Bei jeder Gelegenheit bekräftigt die Bundesregierung seit dem Wahlsieg Joe Bidens ihre Bereitschaft, das unter Donald Trump ramponierte transatlantische Verhältnis wieder zu beleben und dafür größere Anstrengungen zu unternehmen. Doch mit Biden oder seinen Mitarbeitern über dessen Erwartungen sprechen können Vertreter Deutschlands noch nicht. Weil US-Gesetze es Personen verbieten, ohne Legitimation mit einem anderen Staat zu verhandeln, wird in Berlin erwartet, dass direkte Gespräche erst Ende Januar beginnen können.
Aber es gibt andere Kanäle, um Botschaften zu senden. Außenminister Heiko Maas (SPD) und sein französischer Amtskollege Jean-Yves le Drian warben Anfang der Woche in einem Beitrag für die „Washington Post“, „Zeit Online“ und „Le Monde“ für einen „transatlantischen New Deal“. Mit Biden werde „wieder größere transatlantische Geschlossenheit möglich“, schreiben sie. Es gebe „keine besseren, engeren und natürlicheren Partner als Amerika und Europa“. Gemeinsam mit den USA müsse die EU den Multilateralismus und die regelbasierten Ordnungen wieder stärken.
Merkel: Es wird nicht mehr so, wie es war
Zwar werde sich auch unter Biden „die Kompassnadel der US-Außenpolitik weiterhin eher auf China ausrichten“, erwarten Maas und Le Drian. Gemeinsam müssten die EU und die USA Hebel finden, mit dem wachsenden Selbstbewusstsein Chinas umzugehen, ohne Möglichkeiten einer Zusammenarbeit mit Peking gegen globale Herausforderungen wie die Covid-19-Pandemie und den Klimawandel zu verschütten. Dazu müssten die EU und die USA sich enger abstimmen, um etwa im Umgang mit Menschenrechten, digitaler Infrastruktur und fairem Handel gemeinsam vorzugehen.

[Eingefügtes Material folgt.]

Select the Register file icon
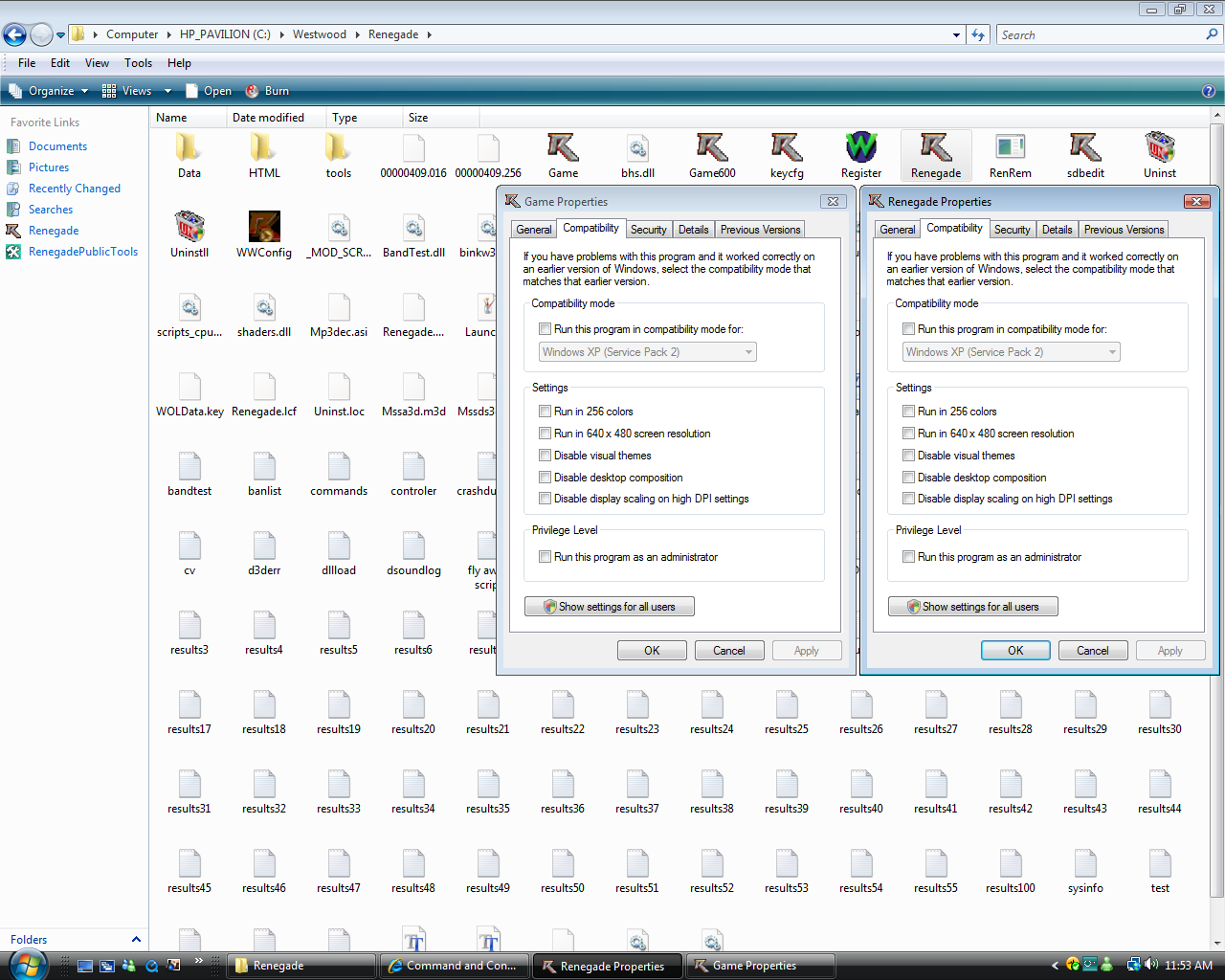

Als weitere Beispiele einer verbesserten Zusammenarbeit nennen die Außenminister die von Biden angekündigte Rückkehr der USA zum Atomabkommen mit dem Iran. Der Vertrag hatte Teherans aggressive Politik in der Region ausgeklammert. Nun bieten Berlin und Paris an, „auch die anderen Probleme anzugehen, die Irans Verhalten für unsere Sicherheit und die gesamte Region darstellt“. Aber auch im Umgang mit „dem problematischen Auftreten der Türkei im östlichen Mittelmeerraum“, immerhin ein Nato-Partner, suchen die beiden EU-Vertreter nun die Unterstützung der neuen US-Regierung.
Die Entwicklung der EU in den vergangenen vier Jahren beschreiben Maas und Le Drian mit Stolz. Diese habe sich „zum Besseren verändert“, habe ihre militärischen Fähigkeiten gestärkt. Europa übernehme „bereits jetzt wesentlich mehr Verantwortung für die Sicherheit in seiner Nachbarschaft - von der Sahelzone über das Mittelmeer bis zum Nahen und Mittleren Osten einschließlich der Golf-Region“, heißt es in dem Text. damit reagieren die Außenminister offenbar auf die Erwartung vieler Experten, dass Bidens Bereitschaft gering sein wird, sich in der Periphierie der EU militärisch zu engagieren.
Während Maas und Le Drian den Schulterschluss üben, ist zwischen dem französischen Präsidenten Emmanuel Macron und der deutschen Verteidigungsministerin Annegret Kramp-Karrenbauer (CDU) ein offener Konflikt über das künftige Verhältnis der EU zu den USA ausgebrochen. Am Montag hatte Macron kritisiert, dass die Ministerin sich gegen eine „strategische Autonomie“ der EU ausgesprochen hatte. Er warf ihr eine „Fehlinterpretation der Geschichte“ vor.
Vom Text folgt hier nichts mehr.